Many researchers work with data analysis code—whether in R, Python, Stata, SPSS, or MATLAB. You might write code yourself, supervise research assistants who code, or wish you could move from Excel to more reproducible analytical workflows.

LLMs have become surprisingly capable coding assistants, but they come with significant caveats. When used well, they can dramatically reduce the time spent on routine coding tasks, help you learn new approaches, and make software development best practices more accessible. When used poorly, they can create more problems than they solve.

This chapter will help you navigate both the promise and the pitfalls of AI-assisted coding.

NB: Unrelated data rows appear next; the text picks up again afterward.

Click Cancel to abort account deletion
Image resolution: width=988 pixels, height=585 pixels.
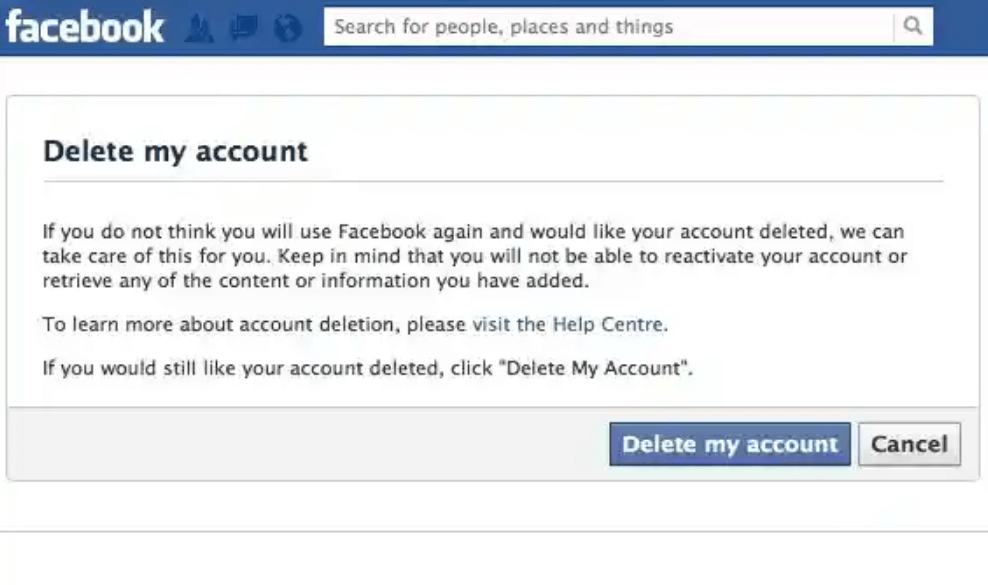tap(909, 444)
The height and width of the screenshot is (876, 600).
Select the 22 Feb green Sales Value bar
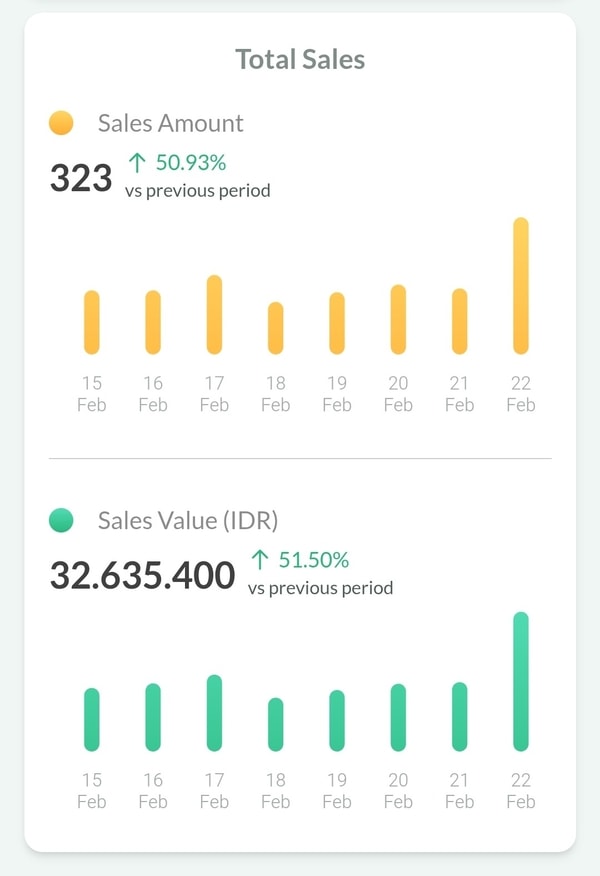521,682
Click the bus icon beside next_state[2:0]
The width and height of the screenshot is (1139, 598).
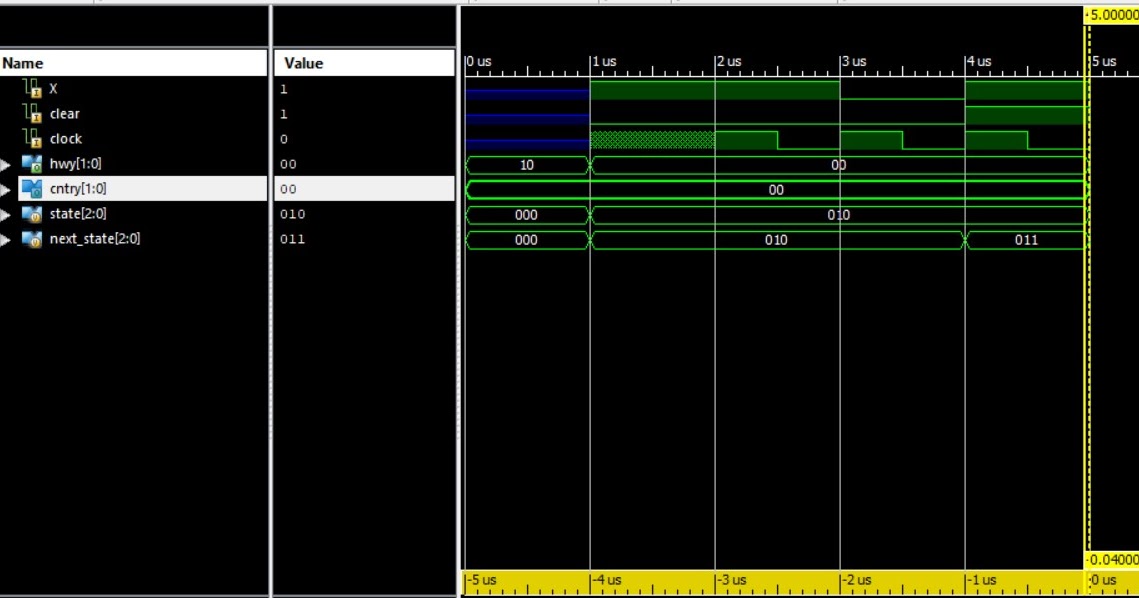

8.3 The Jagged Frontier: Where LLMs Excel and Struggle in Coding

Let’s apply our jagged frontier concept to coding tasks:

Inside the Frontier (LLMs excel):

  • Writing standard data manipulation and analysis code
  • Translating between programming languages (R to Python, etc.)
  • Explaining what existing code does, line by line
  • Generating unit tests and documentation
  • Creating first drafts of visualization code
  • Debugging common error messages
  • Implementing standard statistical methods
  • Writing repetitive or boilerplate code

Outside the Frontier (LLMs struggle):

  • Understanding your specific research context and data quirks
  • Making architectural decisions for complex projects
  • Optimizing code for performance at scale
  • Handling edge cases specific to your domain
  • Choosing the right statistical approach for your research question
  • Understanding implicit assumptions in your analytical workflow

The Jagged Edge (Be Extra Careful):

  • Complex, multi-step analyses where small errors compound
  • Domain-specific packages with limited training data
  • Code that handles sensitive or proprietary data
  • Statistical methods that require deep contextual understanding

8.4 The Promise: What LLMs Can Do for Research Coding

8.4.1 Dramatic Speed Improvements for Routine Tasks

LLMs can handle many coding tasks in seconds that might take hours to research and implement manually:

  • Data cleaning and transformation: “Convert this wide survey data to long format and handle missing values”
  • Statistical analysis: “Run a fixed-effects regression with clustered standard errors”
  • Visualization: “Create a publication-ready plot showing trends by region and year”
  • Code translation: “Convert this Stata code to R using tidyverse approaches”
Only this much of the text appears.